The subject well was drilled in South Texas to approximately 16,500 ft. Cypress E&P employed MPD in two sections of the wellbore: 8 ½-in. intermediate hole and 6 ¼-in. production hole (approximately 11,100 ft TVD to approximately 16,500 ft). Anticipated pressure window in the intermediate hole was 17 ppg to 18 ppg equivalent mud weight (EMW) and was chosen as a candidate for MPD as much to provide personnel training and calibration of the MPD system as to apply constant bottomhole pressure (CBHP) MPD techniques.
This wellbore section allowed for practice before the anticipated pressure window in the bottom section of hole. The production hole pressure had a potentially much narrower gap (18.5-18.9 ppg). The application of
CBHP MPD to the prospect was complicated by the addition of a rebuilt drilling rig and the presence of grossly inexperienced rig crews accompanied by an attrition rate that exceeded two to three crews per week.
At the beginning of the MPD operation, the software-aided equipment package was fully operational, and approximately eight connections were made with no real problems. However, an auxiliary pump failure required that the next 37 connections be made using trapped pressure on the annulus to replace dynamic friction pressure applied by circulation rate during connections. The auxiliary pump was repaired and became available to assist in maintaining back pressure below 13,400 ft.
Figure 2 shows the time required to perform each connection vs depth. The connections made while trapping back pressure with the choke fully closed are in the shaded area between 12,200 ft and 13,400 ft. The graph shows no significant difference in the time required to trap pressure to make connections and the time required to impose back pressure using a third pump. Figure 3 shows actual back pressure applied during connections and while drilling when using both auxiliary pump assistance and when trapping pressure while the auxiliary pump was incapacitated. Again, the interval where trapped pressure was utilized is shaded in the figure.
The initial connections with the fully operational system demonstrated some fluctuation in back pressure, both upon initiation of MPD and when the auxiliary pump was reintroduced below 13,400 ft.
The data clearly show that the auxiliary pump-imposed pressure eventually can be applied more smoothly than the more manual attempts. However, even when using trapped pressure, the variation in BHP at any point below the intermediate casing shoe remained within 0.1 ppg EMW. As seen in Figure 4, the only time the BHP was not held within a 0.1 ppg EMW range was on one connection soon after the auxiliary pump was restarted and during an interval drilled near section TD where additional BHP was useful as a safety factor during connections.

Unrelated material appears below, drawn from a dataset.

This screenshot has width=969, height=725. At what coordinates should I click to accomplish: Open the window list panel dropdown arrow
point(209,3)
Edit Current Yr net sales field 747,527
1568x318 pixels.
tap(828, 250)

Not every candidate for MPD can justify the cost of an elaborate, fully automatic annular pressure control system. Fortunately, a complex system is not always required, and often a more simple, historical method of controlling the annular pressure manually within a close tolerance can be employed.
While improvements in fully automated annular pressure control systems are continually being made, allowance for disruption in the operation must still be made. When disruptions occur, the same simple, historical methods of manually controlling annular pressure can be employed effectively to handle such contingency events. It is possible in most cases to adequately manage downhole pressures within acceptable limits using simple, historical, manual surface controls in lieu of complex, expensive surface pumping systems and software controls.
SPE/IADC 113689, “Simplifying MPD: Lessons Learned,” was presented at the 2008 SPE/IADC Managed Pressure Drilling and Underbalanced Operations Conference & Exhibition, Abu Dhabi, 28-29 January.